Saved entries:
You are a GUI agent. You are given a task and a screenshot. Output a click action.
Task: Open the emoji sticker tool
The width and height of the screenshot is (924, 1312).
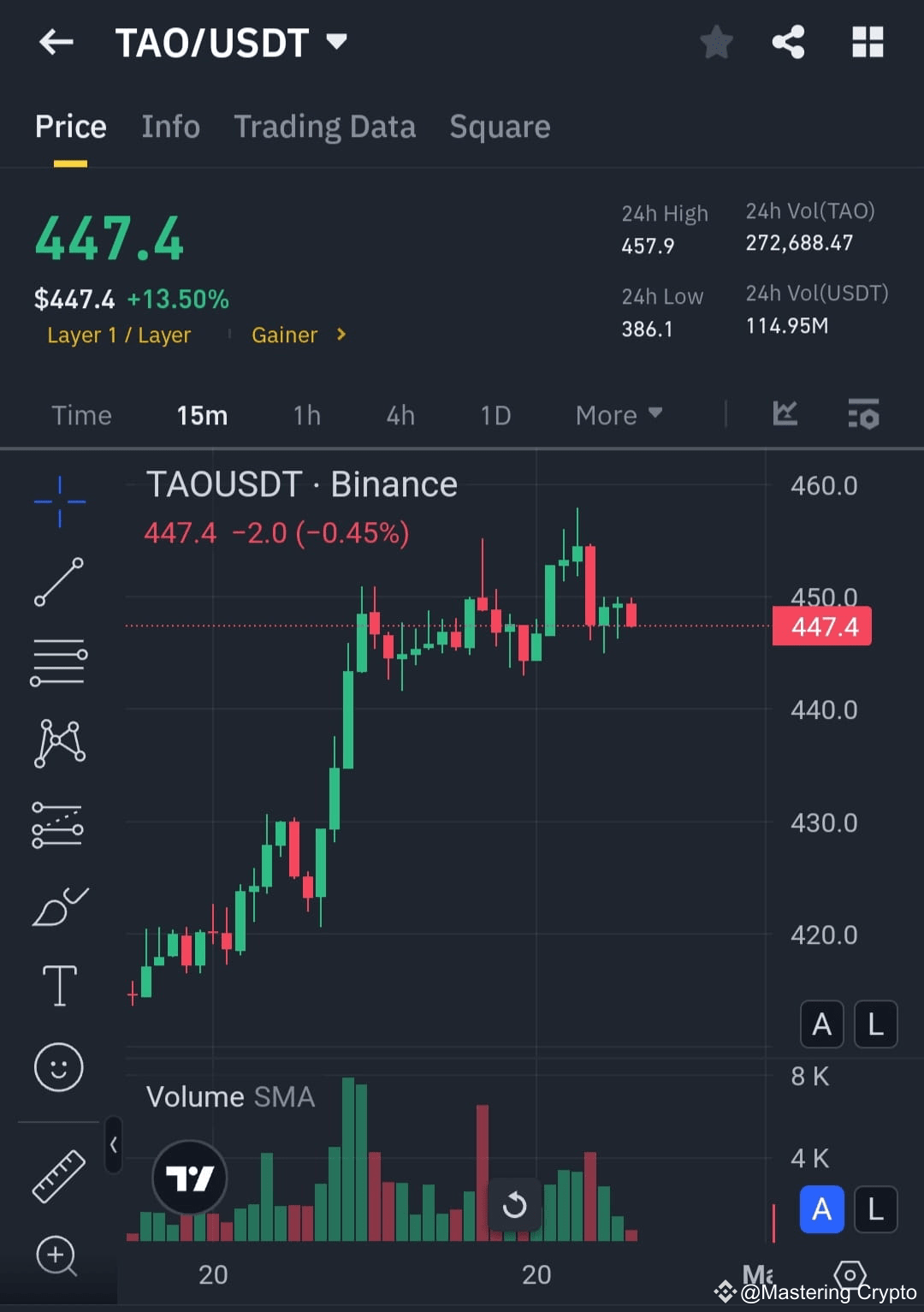(60, 1068)
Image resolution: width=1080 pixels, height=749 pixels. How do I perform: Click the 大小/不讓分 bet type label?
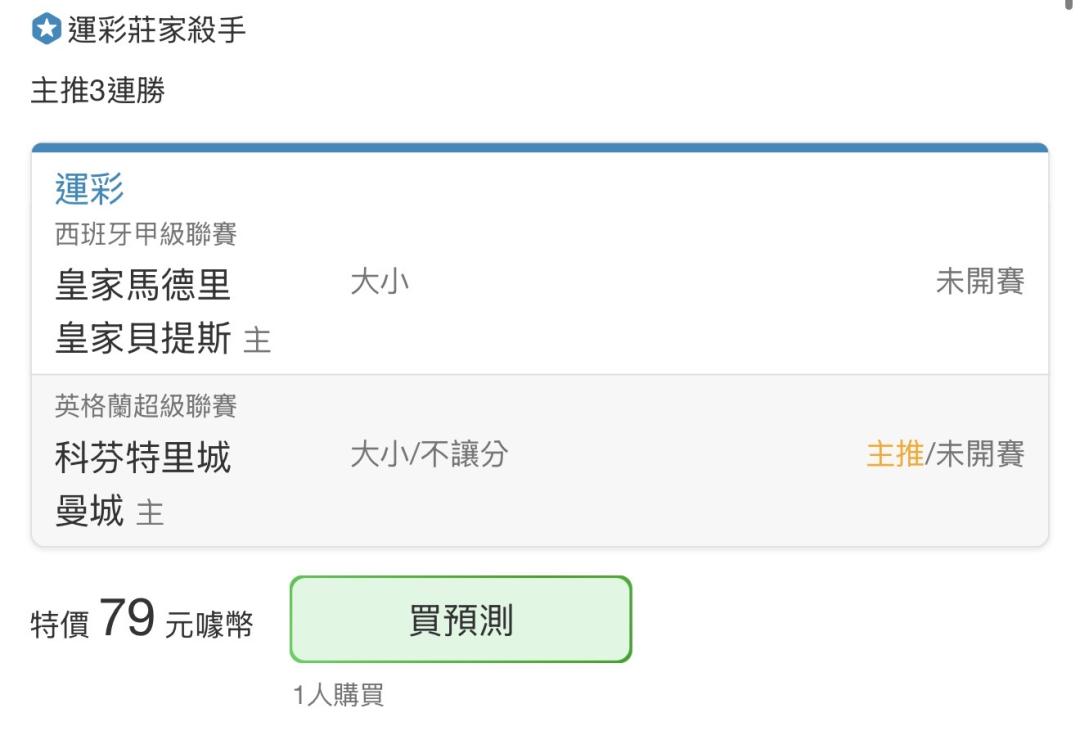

## Task instructions
Without including any images, output the data exactly as given.

## Solution to this task
You are a GUI agent. You are given a task and a screenshot. Output a click action.
Task: Open the emoji sticker tool
The width and height of the screenshot is (924, 1312).
(60, 1068)
Image resolution: width=1080 pixels, height=749 pixels. How do I perform: Click the 大小/不讓分 bet type label?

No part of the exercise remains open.